On est donc bien loin des premières valeurs du hip-hop, du rap contestataire, de la revendication sociale des premiers. Le ghetto de New-York est bien loin du swag assumé et du bling bling revendiqué. On assiste véritablement à une transformation du discours. Le rejet du consumérisme s’est transformé en un matérialisme hardcore. Comme dit le Roi Heenok, « Les berlines de luxe sont un moyen pour le jeune entrepreneur noir de se montrer ».
 
L’omniprésence des marques

 
Booba est surement le publicitaire le plus inventif. Les marques se cachent dans les textes. Nouveau média pour les annonceurs, les lyrics jouent sur la métaphore, l’allégorie, la métonymie pour rendre implicite le produit visé. Le Jack Daniels devient donc « bouteille carré sec au goulot », une Ferrari se définit par son « cheval cabré sur le capot ». Les métaphores sont précises, presque chirurgicales. Ainsi, une voiture devient automatiquement une Lambo, Bentley ou MercoBenz tandis que les armes sont automatiquement décrites par les marques, UZI, ou « Desert-Eagle te blesse »

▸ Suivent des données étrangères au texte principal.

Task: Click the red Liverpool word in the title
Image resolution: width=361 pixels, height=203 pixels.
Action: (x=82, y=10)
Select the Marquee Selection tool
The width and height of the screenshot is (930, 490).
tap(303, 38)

Le duc de Boulogne fait aussi la publicité de certains produits en les rapprochant de son mode de vie : « j’ai rendu magique les BBM » / « pour m’endormir, je compte les diamants sur ma Breilting » / « J’voyage beaucoup, j’ai des Miles » / « Coke, pas de Pepsi » / « Quoi de neuf ? Tout est neuf, rolex neuve, mercedes neuve… » / « Que des big-booty-girl dans mon Blackberry Curve ».  
 
Découvrez Booba, apprenez à décrypter. Installez vous, bouteille de JackDaniels à proximité, casque sur les oreilles, et écoutez B20. Deux trois chef-d’œuvres se cachent derrière les muscles, les swag, et le bling-bling. Le bitume avec une plume se révèle être particulièrement touchant « depuis les chaines et les bateaux j’rame t’inquiète aucune marque dans le dos, man, je les ai dans le crâne » tout comme Au bout de mes rêves avec « Mon fils, à l’école, tu seras imbattable, mais si tu échoues et si je pars avant toi, prends mes sous, jette ton cartable ».

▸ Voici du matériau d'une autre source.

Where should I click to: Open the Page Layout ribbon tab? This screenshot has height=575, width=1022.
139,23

Admirez les jeux de langages, les sonorités travaillées « Des plaques et des plaques, si c’porc d’Chirac était black » / « Y’a plein d’trucs à prendre, et puis t’apprends, avec les coups, revient avec des c**illes, tes potes, frappe avec les coudes. » Booba fait clairement vivre la langue française, de façon différente, en la disséquant, en lui ouvrant les veines. Je fus plaqué au mur, tabassé par des raccourcis, des rapprochements qui n’ont pas lieu d’être, des images, brusques, brutales, impossibles à se retirer de la tête. Je croyais mettre un disque, j’ai ouvert une vie, un album photo, un livre de passions, de son, de verbe, de langue, de mots, de sang, une boite de pandore.